##### Given passage
JK: Anne Thomas Manes from the Burton Group triggered huge discussions with her recent "SOA is Dead: Long Live Services" blog article. For 2009, the all-singing-and-all-dancing enterprise-circus version of SOA is certainly dead. It is essential to recognise that SOA is a journey based upon the incremental adoption of brand-new and emerging patterns for design and reuse, and that SOA has changed the landscape to be one based predominantly around the challenges of integrating packages with one another, and that SOA has a value proposition that cannot be realised for years to come... but that it's going to be vastly worthwhile.

MC: What is your view of "Open Source"?

JK: Any organisation running open-source software must have the in-house skills to install, maintain, and support that software (and, preferably, to contribute directly to the ongoing development of the software involved). Often, the administrative tooling accompanying open-source offerings is considerably less capable than the commercial offerings, and the commercial offerings also tend to provide some sensible extensions that make more-difficult tasks easier to achieve. However, for high-performance basics, open-source and the more-formal community-source projects offer compelling arguments for adoption.
##########
▶ _To be done_:
A - Can you return, word for word, the stretch of the interview excerpt from "JK: Anne Thomas" through "be vastly worthwhile."?
B - Could you take the interview on SOA and open source further, starting right after its final sentence?
The material plays no part in what you are asked to do.
##### Data excerpts
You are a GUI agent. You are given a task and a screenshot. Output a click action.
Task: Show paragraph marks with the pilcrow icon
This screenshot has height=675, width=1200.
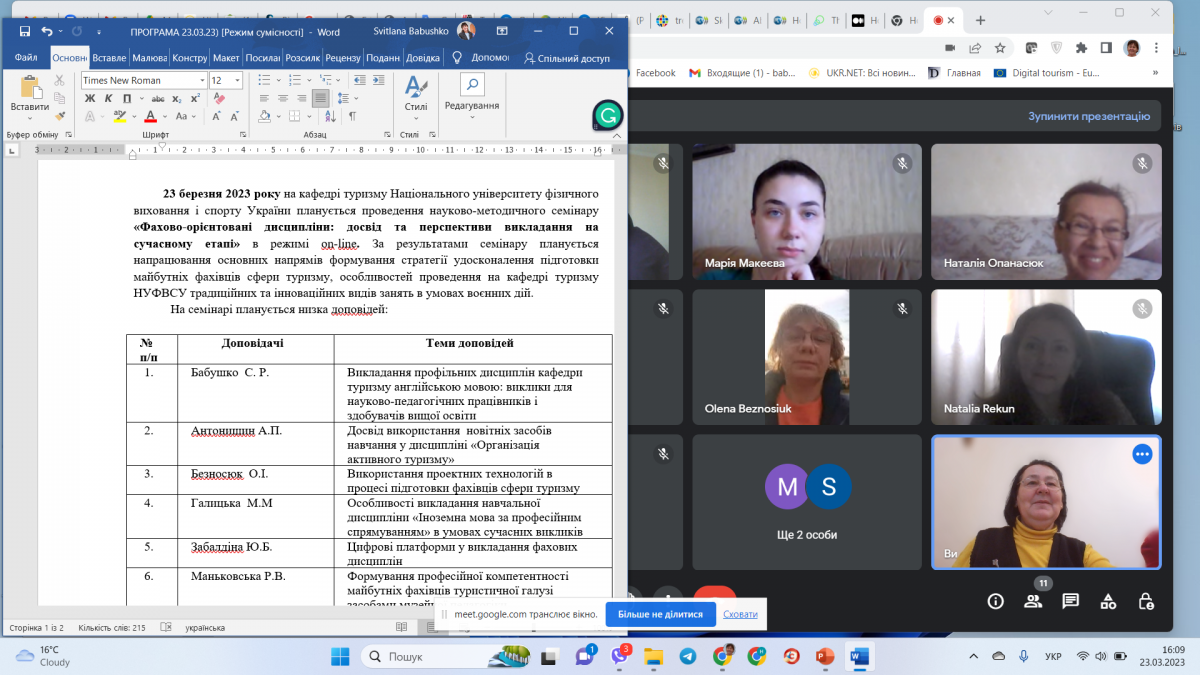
##########
##### Data excerpts
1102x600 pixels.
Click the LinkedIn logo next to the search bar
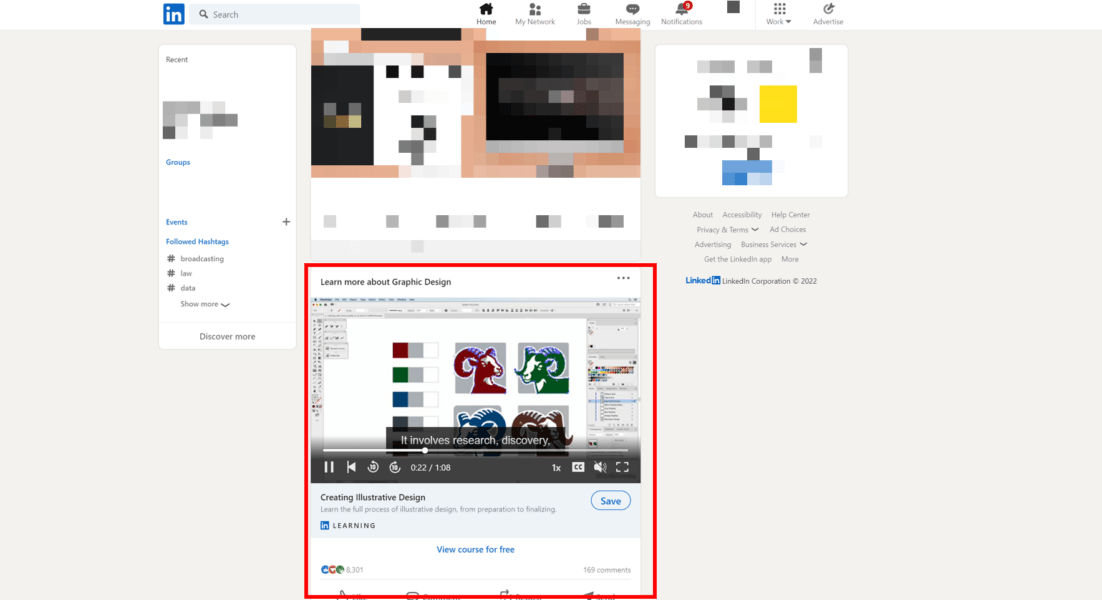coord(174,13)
##########
▶ _Responses by task_:
A -
JK: Anne Thomas Manes from the Burton Group triggered huge discussions with her recent "SOA is Dead: Long Live Services" blog article. For 2009, the all-singing-and-all-dancing enterprise-circus version of SOA is certainly dead. It is essential to recognise that SOA is a journey based upon the incremental adoption of brand-new and emerging patterns for design and reuse, and that SOA has changed the landscape to be one based predominantly around the challenges of integrating packages with one another, and that SOA has a value proposition that cannot be realised for years to come... but that it's going to be vastly worthwhile.

B -
MC: What are you thoughts regarding "SaaS/Utilty/Cloud and outsourcing/off shoring"?

JK: North America has a very different set of expectations and experiences with Saas/Utility/Cloud than does, say, Australia and New Zealand. In particular, much shorter distances are involved between the client and the provider, and concomitant with those shorter distances is the benefit of being in the same, or at least a very similar, legal jurisdiction — the implications of laws such as those embedded in the Patriot Act don't travel the World with good fidelity. Enterprise Architecture has a strong role to play in balancing the needs of business against the demands upon and capability of local IT shops in order to see the right decisions being made in the face of "pay us USD$500 and you will be running live on the Internet tomorrow" offers from SaaS vendors. Unfortunately, many of these SaaS-style vendors offer only terribly-limited and terribly-proprietary API technologies to interface with their systems, and this makes the overall cost of ownership much, much higher than for locally-hosted enterprise applications that can
enjoy traditional in-house integration.

MC: What are other "Hot Topics" that you are thinking about?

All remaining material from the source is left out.